Data center density used to be an apocalyptic topic, which may be why many IT organizations are still loitering...
at 4 to 6 kW/rack density. But power and thermal management are prepared to survive >10 kW server rack designs.
Skyrocketing processor cores and chassis blade server designs made runaway computer room air conditioner (CRAC) and power costs seem inevitable. But higher density is not killing servers off as designers feared. Virtualization, energy-efficient hardware, aggressive cooling containment and higher acceptable operating temperatures have united to keep heat exhaustion at bay.
How big a problem is heat?
Instead of one server per workload, a modest server with a virtualization hypervisor supports 10, 20 or even more workloads. Facilities would have to cram servers into every open rack space to match the workload capacity enabled by virtualization.
At the same time, chips are made with denser fabrication at the transistor level and lower clock speeds, so spiraling up the number of processor cores in an equipment refresh hardly changes the rack's energy draw.
Fewer, more-utilized servers in a data center, with fewer racks, have changed how we apply cooling. Rather than cool the entire data center, with coarse air handling strategies like hot/cold aisle to economize air flow across the space, operators deploy containment strategies to shrink the operating area to a much smaller room or even box in a few racks.
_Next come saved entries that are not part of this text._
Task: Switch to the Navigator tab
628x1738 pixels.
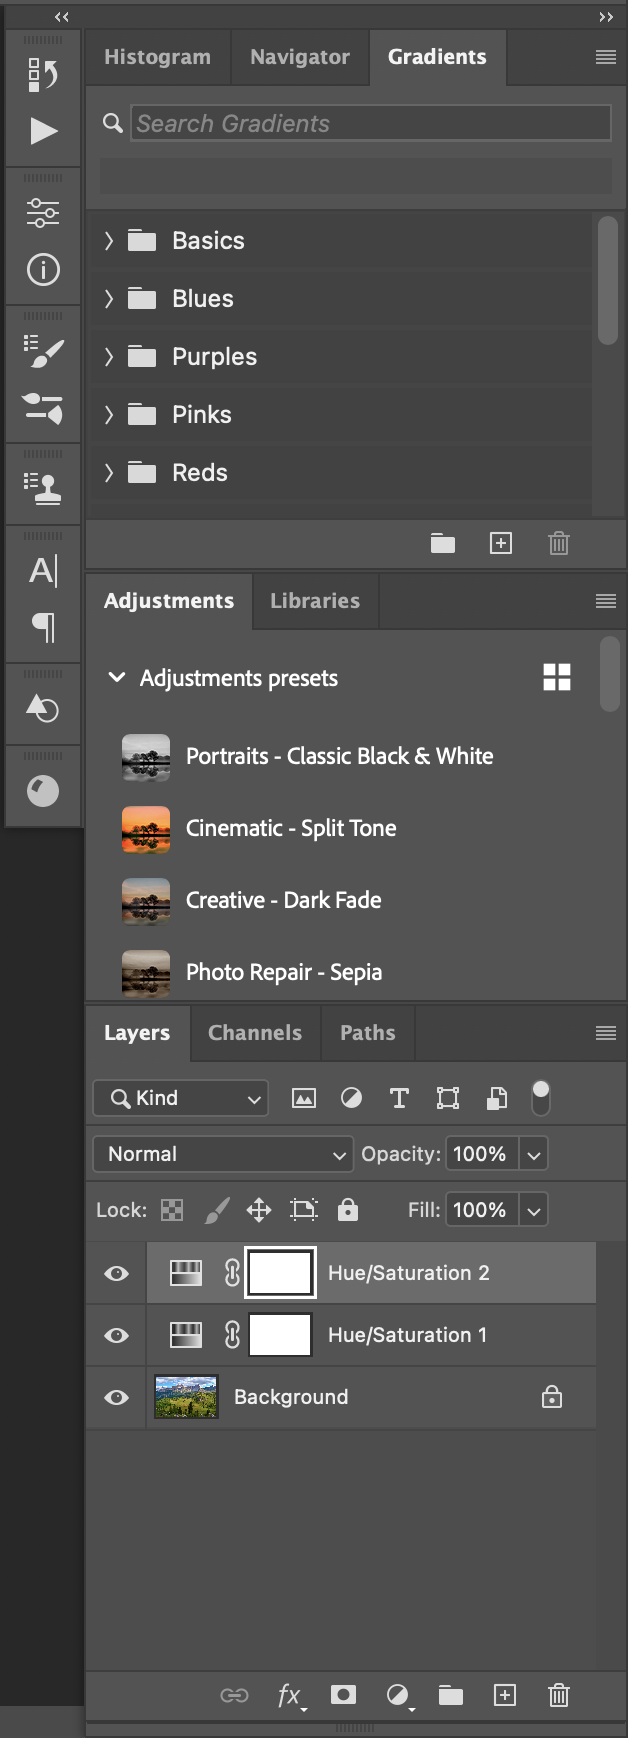Action: point(300,57)
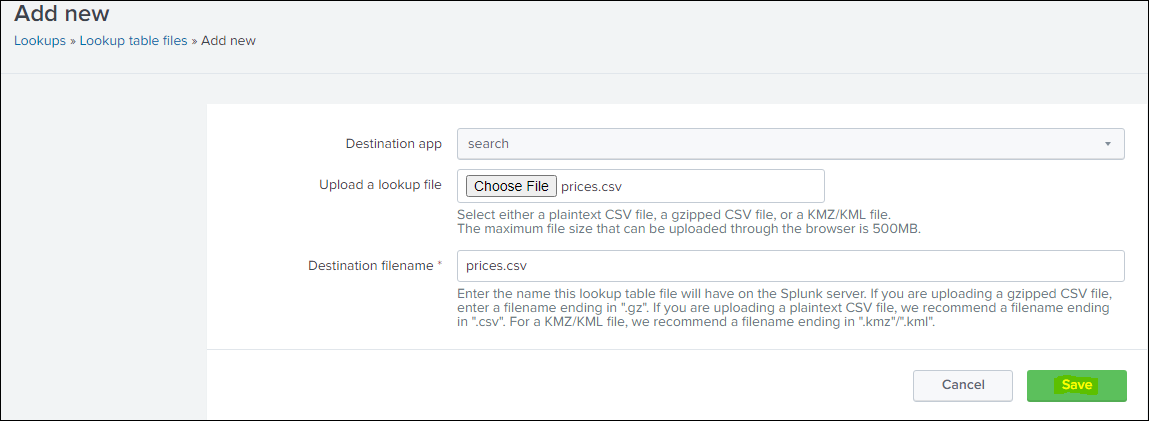The image size is (1149, 421).
Task: Click the 'Upload a lookup file' label
Action: point(380,185)
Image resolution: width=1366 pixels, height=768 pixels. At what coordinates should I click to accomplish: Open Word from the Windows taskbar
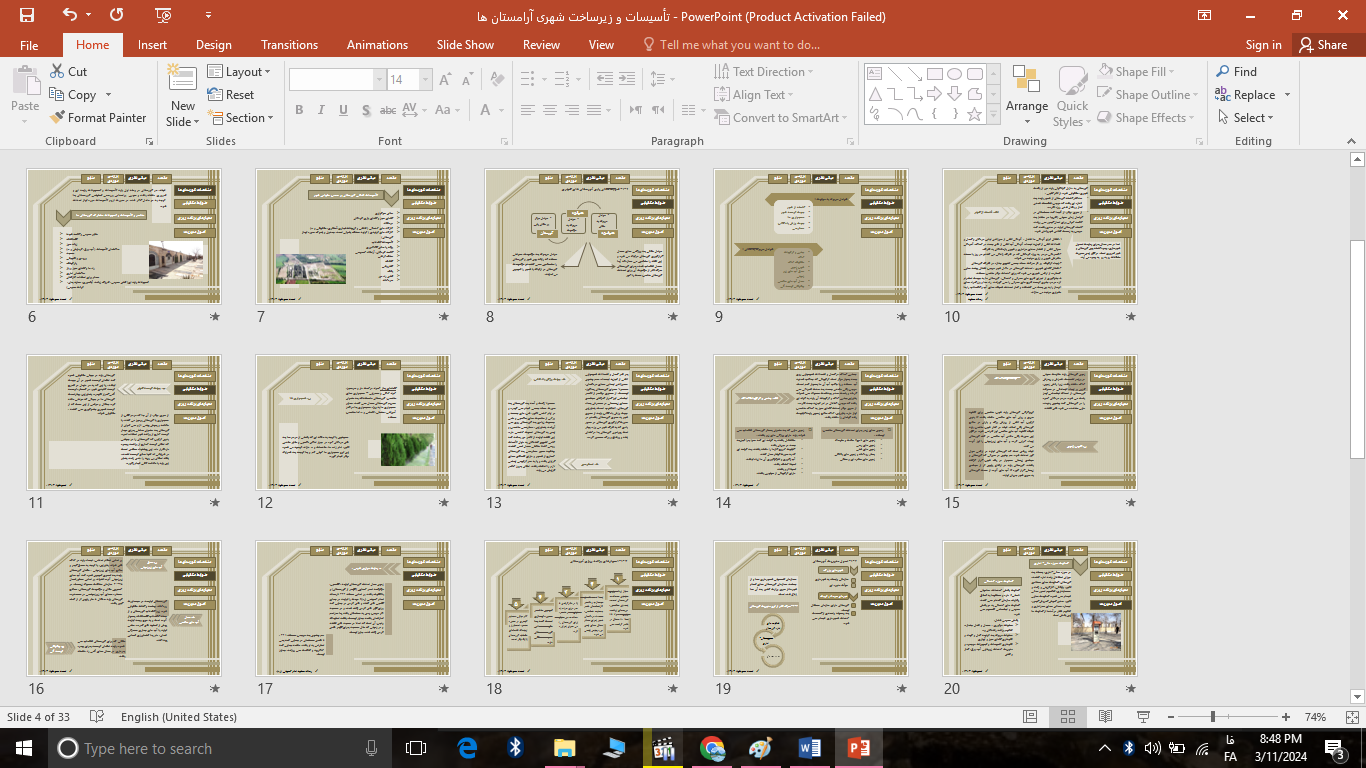click(x=809, y=748)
In-row or in-rack cooling systems handle these racks, switching off the CRACs for good.
In addition, organizations like the American Society of Heating, Refrigerating and Air-Conditioning Engineers (ASHRAE) propose raising the effective server air inlet temperatures to 80 and even 90 degrees Fahrenheit.
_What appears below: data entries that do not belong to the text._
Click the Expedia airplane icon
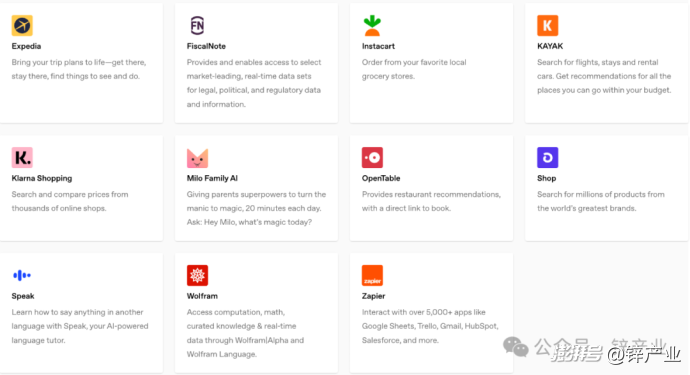Viewport: 690px width, 375px height. point(22,26)
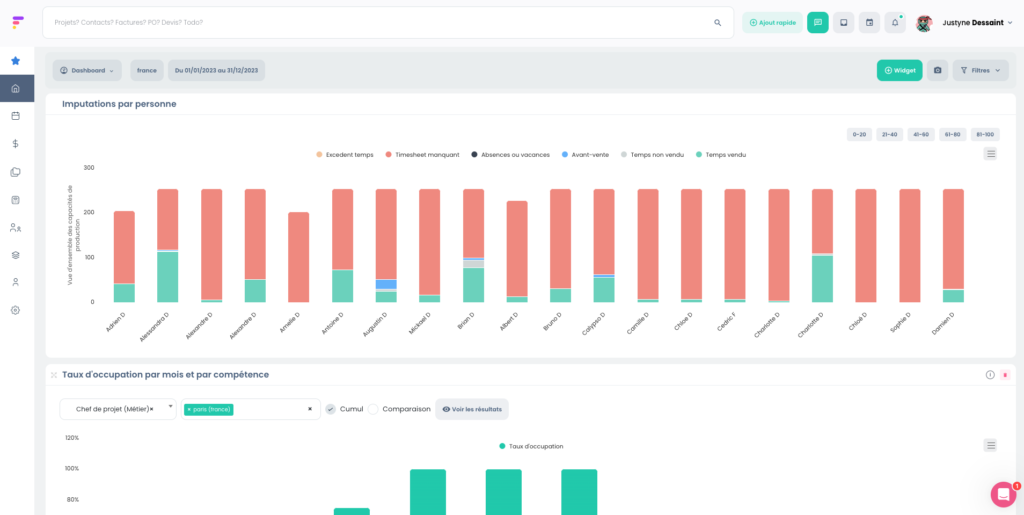Open settings gear in left sidebar
The width and height of the screenshot is (1024, 515).
pos(15,310)
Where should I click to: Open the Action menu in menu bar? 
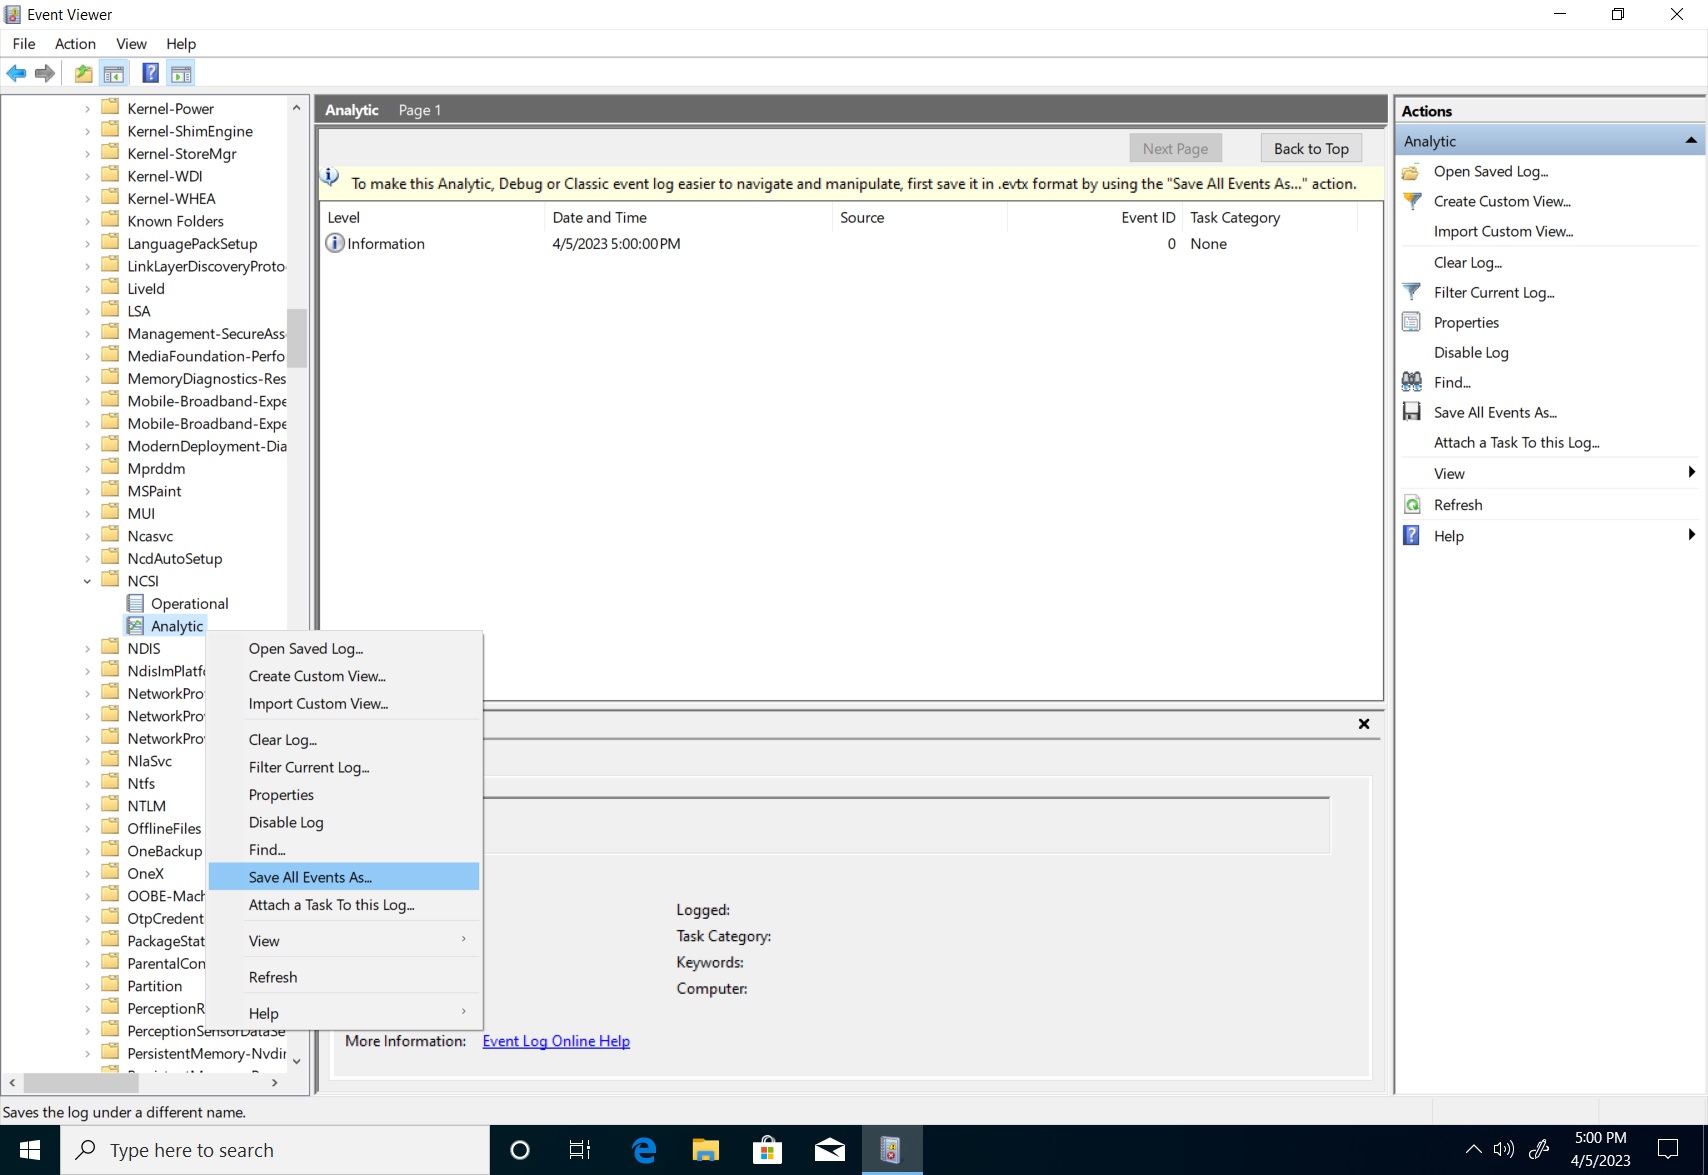click(x=75, y=44)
With these advances in energy management, hot spots and cooling inefficiencies are unlikely, and usually indicate poorly designed or badly retrofitted facilities.
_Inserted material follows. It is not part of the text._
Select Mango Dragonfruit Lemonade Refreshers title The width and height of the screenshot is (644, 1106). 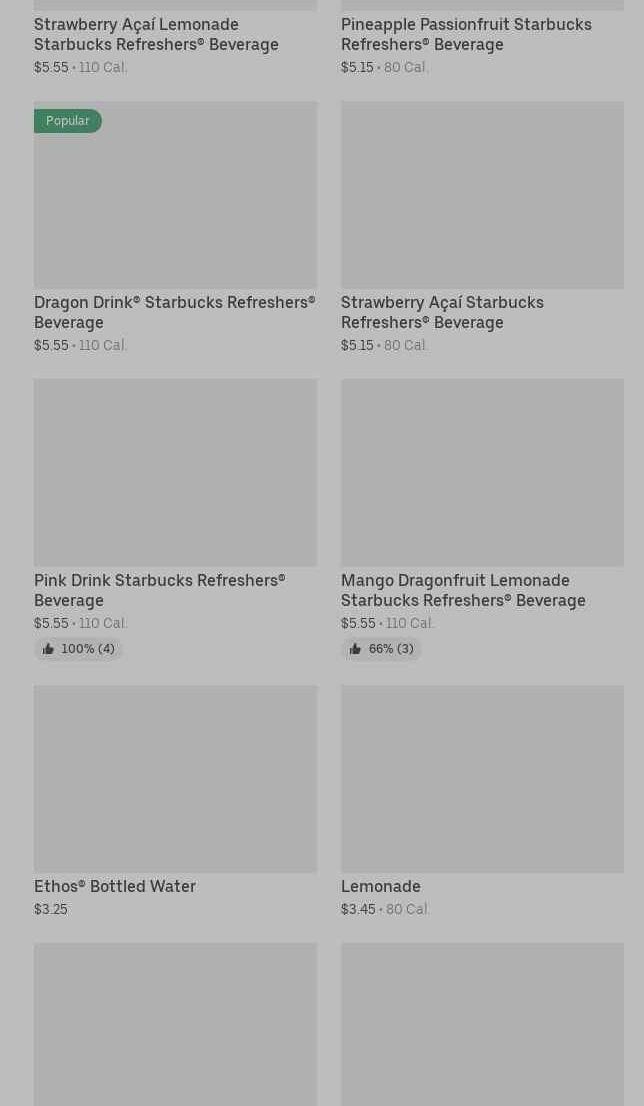click(463, 590)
Hot spots and other cooling problems
Even with the best containment and high-efficiency cooling systems, hot spots within server racks still happen due to suboptimal selection or placement of computing equipment.
Unintended obstructions or accidental gaps in the air flow path build heat. For example, leaving off a server rack's blanking plates lets cooled air flow into the rack at an unexpected location, weakening its flow to other servers and increasing outlet temperatures.
Vast increases in server power also cause cooling problems. For example, replacing several white-box 1U servers with a high-end blade system dramatically increases the rack's power consumption, and inadequate air flow may impede cooling for a full complement of blade modules. If cooling isn't designed for this kind of server, a hot spot usually develops.
When you're increasing server rack density, invest in data center infrastructure management and other systems management tools that collect and report temperature data supplied by thermal sensors within each server and rack. They identify breached thermal limits and take necessary action, from alerting technicians to automatically invoking workload migrations and system shutdowns to prevent premature failures.
When a server rack design produces hot spots, the IT team can redistribute the hardware. Rather than filling a single rack, move equipment -- as much as half -- to a second rack if the space is available, or move off the overheating system.
If space is not available for a redesign, add point cooling devices, such as portable, self-contained air conditioners made for data center use. If the rack is tightly packed using in-row or in-rack cooling units, it may be more effective to reduce the set point temperature rather than open the containment barriers to add a point cooling unit.
Over the long term, more disruptive technologies can aid heat management.
Water-cooled racks pass chilled water through cabinet doors or other air pathways. Water-cooled server racks address broad heating problems -- especially when lower air temperatures and higher flow rates alone don't work.
Immersion cooling submerges servers into a bath of cooled non-conductive non-corrosive material like mineral oil. This technique promises high efficiency, almost no noise and long thermal ride-through in the event of power loss.
However, these point-of-heat options are better suited to new data center builds, not ordinary technology refresh cycles.